Edit the material from its start through the line that contains "pyautogui.click(x=80, y=269)", replacing "screenshot" with "screen image" and leaving everything else unchanged.

------------------------------------------------------------------------

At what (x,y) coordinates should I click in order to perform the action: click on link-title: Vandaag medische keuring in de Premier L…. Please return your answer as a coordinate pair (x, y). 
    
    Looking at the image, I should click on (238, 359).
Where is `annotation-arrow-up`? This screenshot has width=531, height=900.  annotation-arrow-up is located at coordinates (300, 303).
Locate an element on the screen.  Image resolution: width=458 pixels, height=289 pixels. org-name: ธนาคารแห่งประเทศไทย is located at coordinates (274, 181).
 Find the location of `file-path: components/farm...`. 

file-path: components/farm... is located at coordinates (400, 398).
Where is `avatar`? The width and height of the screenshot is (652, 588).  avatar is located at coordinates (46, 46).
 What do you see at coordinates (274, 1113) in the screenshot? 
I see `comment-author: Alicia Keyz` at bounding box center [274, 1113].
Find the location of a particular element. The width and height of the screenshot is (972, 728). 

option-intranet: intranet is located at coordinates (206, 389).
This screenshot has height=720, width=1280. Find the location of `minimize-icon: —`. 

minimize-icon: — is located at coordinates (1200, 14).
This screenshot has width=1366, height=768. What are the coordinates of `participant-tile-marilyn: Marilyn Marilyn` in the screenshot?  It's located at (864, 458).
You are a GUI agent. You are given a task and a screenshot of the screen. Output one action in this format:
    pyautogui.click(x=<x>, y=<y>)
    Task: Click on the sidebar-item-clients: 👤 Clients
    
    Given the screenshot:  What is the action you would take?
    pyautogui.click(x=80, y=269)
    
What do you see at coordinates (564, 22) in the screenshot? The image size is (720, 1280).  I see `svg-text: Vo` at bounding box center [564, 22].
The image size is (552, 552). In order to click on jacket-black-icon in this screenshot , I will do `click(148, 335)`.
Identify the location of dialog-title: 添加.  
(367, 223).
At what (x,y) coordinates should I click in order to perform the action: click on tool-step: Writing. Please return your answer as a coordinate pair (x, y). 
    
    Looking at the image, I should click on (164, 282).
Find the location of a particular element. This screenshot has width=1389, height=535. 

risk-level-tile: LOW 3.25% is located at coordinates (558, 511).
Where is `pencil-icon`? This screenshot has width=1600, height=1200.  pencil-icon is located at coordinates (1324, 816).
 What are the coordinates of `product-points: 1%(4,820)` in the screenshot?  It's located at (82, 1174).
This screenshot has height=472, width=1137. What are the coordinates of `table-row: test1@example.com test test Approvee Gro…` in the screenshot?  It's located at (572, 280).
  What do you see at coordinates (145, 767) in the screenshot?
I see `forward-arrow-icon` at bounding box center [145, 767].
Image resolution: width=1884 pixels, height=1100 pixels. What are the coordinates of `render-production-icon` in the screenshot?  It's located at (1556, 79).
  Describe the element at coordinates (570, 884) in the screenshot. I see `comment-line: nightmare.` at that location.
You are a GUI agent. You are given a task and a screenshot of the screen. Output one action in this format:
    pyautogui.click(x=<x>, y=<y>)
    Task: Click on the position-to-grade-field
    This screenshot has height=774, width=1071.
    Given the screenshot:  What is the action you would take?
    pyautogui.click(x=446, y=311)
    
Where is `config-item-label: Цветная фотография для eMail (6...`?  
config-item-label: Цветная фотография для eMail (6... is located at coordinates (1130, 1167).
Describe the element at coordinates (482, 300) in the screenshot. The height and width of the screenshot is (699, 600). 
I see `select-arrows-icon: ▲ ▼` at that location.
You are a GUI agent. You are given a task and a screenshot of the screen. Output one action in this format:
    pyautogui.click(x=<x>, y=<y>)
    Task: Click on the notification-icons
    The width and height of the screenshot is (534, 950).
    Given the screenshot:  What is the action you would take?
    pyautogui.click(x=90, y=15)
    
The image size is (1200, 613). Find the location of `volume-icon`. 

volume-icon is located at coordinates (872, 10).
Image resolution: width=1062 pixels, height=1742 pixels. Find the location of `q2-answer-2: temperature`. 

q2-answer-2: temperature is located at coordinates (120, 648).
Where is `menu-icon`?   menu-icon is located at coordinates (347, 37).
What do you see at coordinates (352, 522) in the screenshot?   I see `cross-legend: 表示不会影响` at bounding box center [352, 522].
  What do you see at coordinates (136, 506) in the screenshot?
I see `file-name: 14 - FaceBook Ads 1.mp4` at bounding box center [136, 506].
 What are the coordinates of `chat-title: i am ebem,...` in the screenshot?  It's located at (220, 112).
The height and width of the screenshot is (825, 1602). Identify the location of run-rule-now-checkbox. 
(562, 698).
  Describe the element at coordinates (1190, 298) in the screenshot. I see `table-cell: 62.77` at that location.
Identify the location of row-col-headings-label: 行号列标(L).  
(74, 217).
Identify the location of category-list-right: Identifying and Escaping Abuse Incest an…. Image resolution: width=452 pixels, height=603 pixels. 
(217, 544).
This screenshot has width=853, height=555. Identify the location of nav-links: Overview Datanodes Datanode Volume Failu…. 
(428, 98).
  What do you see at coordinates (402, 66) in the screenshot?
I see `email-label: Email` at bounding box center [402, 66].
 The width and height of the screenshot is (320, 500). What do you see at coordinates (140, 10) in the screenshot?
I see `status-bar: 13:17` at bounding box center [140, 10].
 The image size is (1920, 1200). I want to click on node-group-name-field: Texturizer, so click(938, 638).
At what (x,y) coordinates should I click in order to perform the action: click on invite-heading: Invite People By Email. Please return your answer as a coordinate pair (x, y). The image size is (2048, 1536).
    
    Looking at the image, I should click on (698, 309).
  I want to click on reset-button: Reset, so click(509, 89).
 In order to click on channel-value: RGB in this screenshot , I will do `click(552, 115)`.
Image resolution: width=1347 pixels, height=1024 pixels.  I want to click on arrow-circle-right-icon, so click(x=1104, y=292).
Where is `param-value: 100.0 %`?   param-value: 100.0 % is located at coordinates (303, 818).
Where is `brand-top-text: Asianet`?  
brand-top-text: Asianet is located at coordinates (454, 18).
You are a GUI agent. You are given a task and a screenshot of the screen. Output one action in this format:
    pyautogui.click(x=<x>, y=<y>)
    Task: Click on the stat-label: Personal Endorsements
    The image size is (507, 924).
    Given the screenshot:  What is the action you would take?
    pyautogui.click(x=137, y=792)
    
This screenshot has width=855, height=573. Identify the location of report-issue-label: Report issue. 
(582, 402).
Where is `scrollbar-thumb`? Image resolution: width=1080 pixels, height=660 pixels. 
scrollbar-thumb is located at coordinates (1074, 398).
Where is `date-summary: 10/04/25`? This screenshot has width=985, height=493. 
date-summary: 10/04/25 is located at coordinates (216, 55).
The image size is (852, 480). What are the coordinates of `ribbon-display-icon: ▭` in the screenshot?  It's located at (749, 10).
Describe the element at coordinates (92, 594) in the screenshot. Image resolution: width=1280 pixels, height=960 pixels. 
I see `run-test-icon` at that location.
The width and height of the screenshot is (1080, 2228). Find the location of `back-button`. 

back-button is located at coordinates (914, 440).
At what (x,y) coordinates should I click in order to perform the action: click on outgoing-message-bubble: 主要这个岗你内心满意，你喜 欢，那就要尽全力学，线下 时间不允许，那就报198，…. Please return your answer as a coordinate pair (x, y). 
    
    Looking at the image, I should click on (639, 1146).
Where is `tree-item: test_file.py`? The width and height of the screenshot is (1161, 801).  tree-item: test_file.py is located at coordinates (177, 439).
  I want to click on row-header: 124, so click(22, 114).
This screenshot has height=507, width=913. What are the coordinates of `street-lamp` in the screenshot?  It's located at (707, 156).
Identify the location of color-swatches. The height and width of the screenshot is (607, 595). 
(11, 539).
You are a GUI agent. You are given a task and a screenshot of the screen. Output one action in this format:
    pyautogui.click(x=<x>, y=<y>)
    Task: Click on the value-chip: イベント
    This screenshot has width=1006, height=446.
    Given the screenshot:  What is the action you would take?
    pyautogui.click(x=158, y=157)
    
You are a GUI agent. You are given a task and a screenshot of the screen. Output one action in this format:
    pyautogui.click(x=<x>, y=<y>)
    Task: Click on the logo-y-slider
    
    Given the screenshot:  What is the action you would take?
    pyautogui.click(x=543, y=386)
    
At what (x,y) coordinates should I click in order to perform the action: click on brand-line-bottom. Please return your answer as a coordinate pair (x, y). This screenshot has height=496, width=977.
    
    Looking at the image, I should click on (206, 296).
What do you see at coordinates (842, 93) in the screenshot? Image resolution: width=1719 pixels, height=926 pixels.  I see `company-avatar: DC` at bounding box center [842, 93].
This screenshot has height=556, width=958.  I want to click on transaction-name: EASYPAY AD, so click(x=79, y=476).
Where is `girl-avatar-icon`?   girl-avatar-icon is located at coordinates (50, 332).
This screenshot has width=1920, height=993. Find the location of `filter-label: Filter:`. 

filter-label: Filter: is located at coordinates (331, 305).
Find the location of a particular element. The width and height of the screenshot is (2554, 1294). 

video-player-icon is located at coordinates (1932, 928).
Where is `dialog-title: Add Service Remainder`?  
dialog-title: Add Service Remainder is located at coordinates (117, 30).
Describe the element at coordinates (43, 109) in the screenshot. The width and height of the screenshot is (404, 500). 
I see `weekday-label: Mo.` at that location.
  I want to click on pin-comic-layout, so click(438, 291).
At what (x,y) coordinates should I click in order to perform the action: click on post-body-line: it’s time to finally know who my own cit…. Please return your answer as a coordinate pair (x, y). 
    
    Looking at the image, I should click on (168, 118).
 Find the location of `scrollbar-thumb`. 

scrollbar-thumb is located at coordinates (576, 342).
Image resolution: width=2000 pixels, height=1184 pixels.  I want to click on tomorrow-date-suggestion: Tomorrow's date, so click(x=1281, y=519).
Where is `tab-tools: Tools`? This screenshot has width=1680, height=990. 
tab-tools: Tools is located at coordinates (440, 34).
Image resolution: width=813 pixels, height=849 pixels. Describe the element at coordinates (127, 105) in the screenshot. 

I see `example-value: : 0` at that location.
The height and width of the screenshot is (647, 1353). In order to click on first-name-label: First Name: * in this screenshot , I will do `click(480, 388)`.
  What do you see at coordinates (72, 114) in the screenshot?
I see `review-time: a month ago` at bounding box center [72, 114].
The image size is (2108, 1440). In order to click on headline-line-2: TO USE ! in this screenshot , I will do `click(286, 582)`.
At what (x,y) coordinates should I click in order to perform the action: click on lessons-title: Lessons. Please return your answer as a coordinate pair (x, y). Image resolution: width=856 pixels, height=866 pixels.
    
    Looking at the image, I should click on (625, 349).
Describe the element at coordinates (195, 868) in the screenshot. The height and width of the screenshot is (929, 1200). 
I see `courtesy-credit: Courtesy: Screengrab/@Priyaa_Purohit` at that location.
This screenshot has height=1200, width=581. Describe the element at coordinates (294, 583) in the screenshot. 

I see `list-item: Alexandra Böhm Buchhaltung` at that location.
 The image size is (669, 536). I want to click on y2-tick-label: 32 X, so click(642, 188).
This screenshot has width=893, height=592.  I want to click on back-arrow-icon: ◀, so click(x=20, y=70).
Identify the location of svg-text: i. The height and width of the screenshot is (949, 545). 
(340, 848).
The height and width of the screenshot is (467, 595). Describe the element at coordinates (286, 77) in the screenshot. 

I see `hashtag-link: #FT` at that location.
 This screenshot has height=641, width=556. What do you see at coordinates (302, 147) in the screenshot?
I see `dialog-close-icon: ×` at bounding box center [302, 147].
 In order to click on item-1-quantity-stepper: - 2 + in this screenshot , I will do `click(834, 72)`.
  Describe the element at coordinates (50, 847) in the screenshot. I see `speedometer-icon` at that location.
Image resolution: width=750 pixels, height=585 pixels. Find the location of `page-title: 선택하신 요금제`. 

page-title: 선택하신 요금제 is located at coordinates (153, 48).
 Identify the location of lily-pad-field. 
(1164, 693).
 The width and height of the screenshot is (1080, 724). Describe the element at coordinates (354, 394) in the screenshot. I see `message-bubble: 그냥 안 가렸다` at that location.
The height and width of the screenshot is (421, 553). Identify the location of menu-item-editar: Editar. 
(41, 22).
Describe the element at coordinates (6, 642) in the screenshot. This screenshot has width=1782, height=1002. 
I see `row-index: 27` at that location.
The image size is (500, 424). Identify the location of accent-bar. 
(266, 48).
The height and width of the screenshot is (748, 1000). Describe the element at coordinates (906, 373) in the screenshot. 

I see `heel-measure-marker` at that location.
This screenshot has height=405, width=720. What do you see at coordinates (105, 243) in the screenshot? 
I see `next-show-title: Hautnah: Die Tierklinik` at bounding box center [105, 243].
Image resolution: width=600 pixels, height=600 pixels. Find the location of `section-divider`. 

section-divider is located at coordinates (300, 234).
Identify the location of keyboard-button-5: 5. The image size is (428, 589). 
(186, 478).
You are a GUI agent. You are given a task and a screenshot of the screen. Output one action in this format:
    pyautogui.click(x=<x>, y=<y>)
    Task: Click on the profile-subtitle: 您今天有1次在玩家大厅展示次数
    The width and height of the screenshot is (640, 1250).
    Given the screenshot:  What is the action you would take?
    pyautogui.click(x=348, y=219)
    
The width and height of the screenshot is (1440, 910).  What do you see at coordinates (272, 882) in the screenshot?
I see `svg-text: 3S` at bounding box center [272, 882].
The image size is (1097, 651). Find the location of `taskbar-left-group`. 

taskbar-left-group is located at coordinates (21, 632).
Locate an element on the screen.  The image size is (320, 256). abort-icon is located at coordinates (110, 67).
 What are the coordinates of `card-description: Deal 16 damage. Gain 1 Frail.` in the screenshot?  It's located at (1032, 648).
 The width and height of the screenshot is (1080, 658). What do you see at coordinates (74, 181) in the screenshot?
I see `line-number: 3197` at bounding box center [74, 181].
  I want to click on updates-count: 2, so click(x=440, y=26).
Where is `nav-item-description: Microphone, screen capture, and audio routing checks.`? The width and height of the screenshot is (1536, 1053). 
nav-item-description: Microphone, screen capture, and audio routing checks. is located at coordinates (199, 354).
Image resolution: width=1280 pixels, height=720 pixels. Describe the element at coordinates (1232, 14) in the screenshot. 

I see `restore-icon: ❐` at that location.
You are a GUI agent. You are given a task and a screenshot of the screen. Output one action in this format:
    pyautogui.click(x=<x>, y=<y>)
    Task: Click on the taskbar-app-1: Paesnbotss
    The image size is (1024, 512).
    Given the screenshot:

------------------------------------------------------------------------

● **WORKED SOLUTION**
At what (x,y) coordinates should I click in order to perform the action: click on link-title: Vandaag medische keuring in de Premier L…. Please return your answer as a coordinate pair (x, y). 
    
    Looking at the image, I should click on (238, 359).
Where is `annotation-arrow-up`? This screen image has width=531, height=900.  annotation-arrow-up is located at coordinates (300, 303).
Locate an element on the screen.  Image resolution: width=458 pixels, height=289 pixels. org-name: ธนาคารแห่งประเทศไทย is located at coordinates (274, 181).
 Find the location of `file-path: components/farm...`. 

file-path: components/farm... is located at coordinates (400, 398).
Where is `avatar`? The width and height of the screen image is (652, 588).  avatar is located at coordinates (46, 46).
 What do you see at coordinates (274, 1113) in the screen image? 
I see `comment-author: Alicia Keyz` at bounding box center [274, 1113].
Find the location of a particular element. The width and height of the screen image is (972, 728). 

option-intranet: intranet is located at coordinates (206, 389).
This screen image has height=720, width=1280. Find the location of `minimize-icon: —`. 

minimize-icon: — is located at coordinates (1200, 14).
This screen image has width=1366, height=768. What are the coordinates of `participant-tile-marilyn: Marilyn Marilyn` in the screen image?  It's located at (864, 458).
You are a GUI agent. You are given a task and a screen image of the screen. Output one action in this format:
    pyautogui.click(x=<x>, y=<y>)
    Task: Click on the sidebar-item-clients: 👤 Clients
    
    Given the screen image:  What is the action you would take?
    pyautogui.click(x=80, y=269)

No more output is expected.